Why did thousands of babies go missing in Israel in the 1950s?

Historical documents collected and published in books and articles by Hebrew University historian Dr. Natan Shifriss have carefully documented over years the disappearance of more than 2,400 babies and young children, some of whom were allegedly adopted, mostly by Ashkenazi Jews in Israel and abroad. At the time, according to Shifriss, the immigrant families living in tent cities were regarded as “too primitive” to raise their children, who would have a “better life” with different adoptive families. There were surely many others who haven’t complained because of no surviving parents or siblings, or have simply given up on the search for the children, Shifriss said.

Graves in several cemeteries that allegedly held the bodies of children who “died of illness” have reportedly been dug up in recent months by the authorities. In all cases this has resulted either in no remains being found, or, when bones were found, a genetic connection with the families was unable to be confirmed.

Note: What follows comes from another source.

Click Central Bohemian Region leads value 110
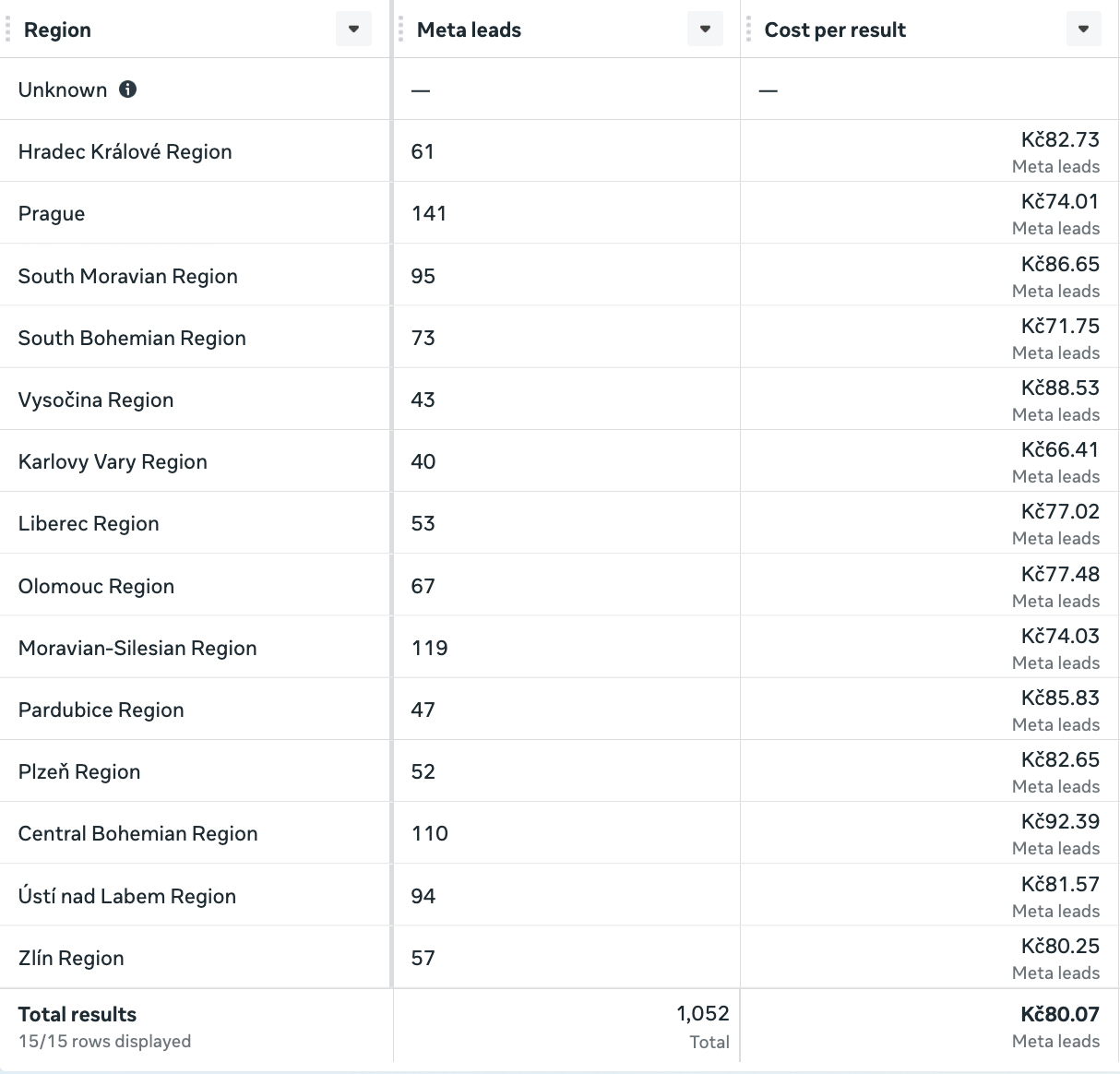 pos(430,833)

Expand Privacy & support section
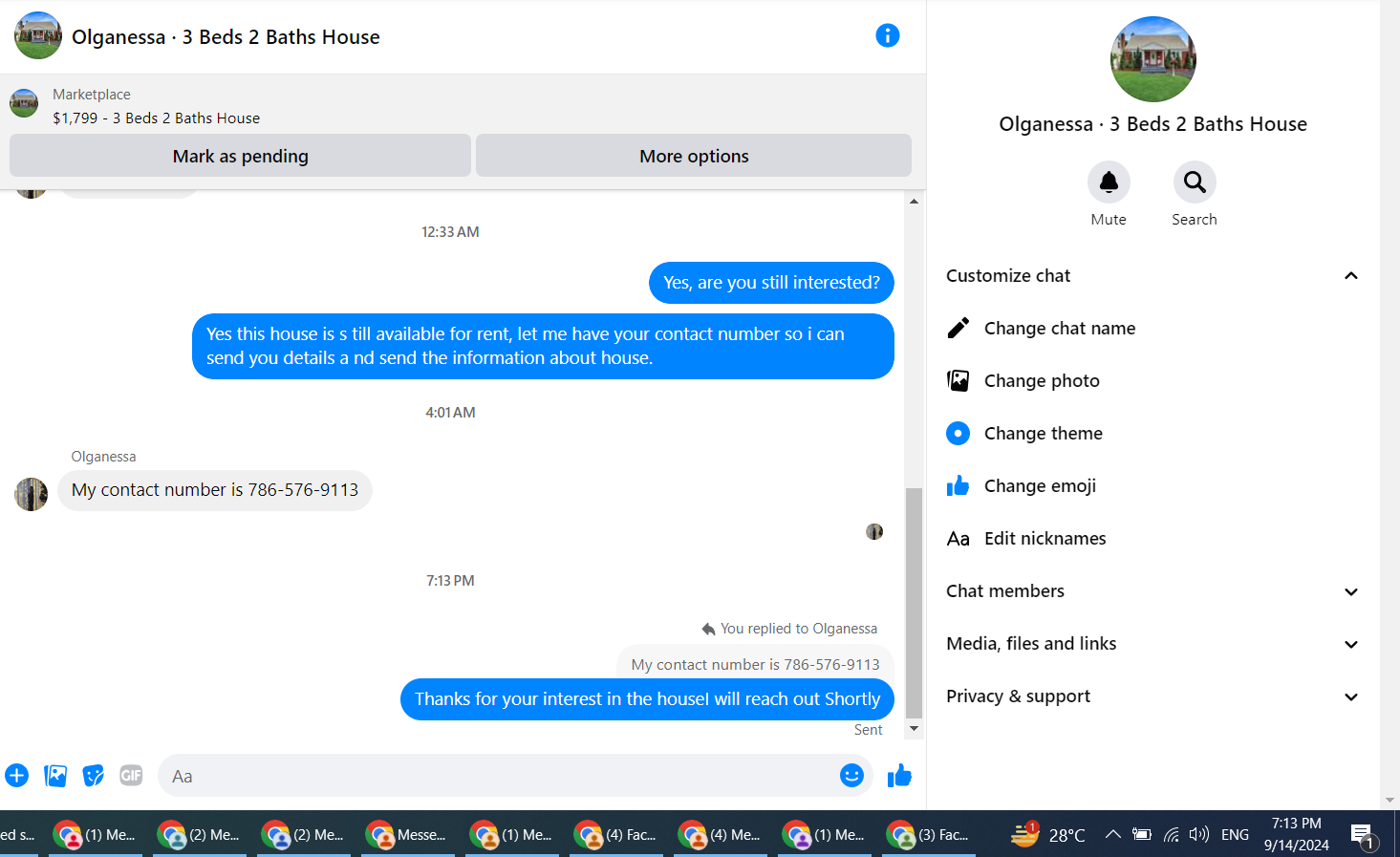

 Tom Mehager (credit: Tamar Abadi/Van Leer Institute)
Tom Mehager (credit: Tamar Abadi/Van Leer Institute)

Mehager said that Amram demands not large sums of financial compensation but an apology from the state, recognition of the racist act of “stealing” babies and toddlers and claiming they were dead, and the establishment of a museum in their memory.

The chairman of the internal ministry committee that investigated and wrote the 50-page unpublished report in 2017 was epidemiology Prof. Itamar Grotto, a public health physician who has served as both the ministry’s director of Public Health Services and as the associate director-general.

Mehager said Grotto, who is now a professor at Ben-Gurion University of the Negev, wanted it to be publicized. “This scandal is a social wound. It was the establishment versus a weak population,” he continued. So far, said the Amram executive director, Health Minister Moshe Arbel has not seen fit to meet with the group and hear their complaints.

Health Ministry spokeswoman Shira Solomon said: “Three health ministers and three ministry directors-general decided that it was not possible to adopt the draft report on the involvement of the medical personnel in the case of the children of Yemen, the East, and the Balkans that was brought before them. This is due to the [inadequate] quality and professionalism of the document and the notable failures arising from it in terms of research methods and methodology. The draft report was written by an undergraduate law student and edited by an internal team that did not have the tools and knowledge to conduct historical medical research.”

The decision not to adopt the report, Solomon continued, “was made, among other things, after consultation with an expert in the field of medical research who found that the document is biased and based in large part on sources and arguments that have been scientifically proven to have been taken out of their historical context and found to be unreliable.”

The spokeswoman added that Health Minister Moshe Arbel recently decided to establish a committee “to examine the involvement of the medical teams in the case, and the ministry will make available to the committee all the information it needs to examine the matter. We will continue to work to find the truth, all while discussing and fully coordinating with the families with the appropriate sensitivity on this painful issue.

The ministry did not explain why the report was “unprofessional,” given the fact that the man who headed it and wanted it published was a respected senior ministry administrator and physician for many years.

Asked to comment on the ministry statement, Mehager replied: “The ministry did not answer your questions. They are dodging it. Why are the Health Ministry’s legal department and the Finance Ministry involved?”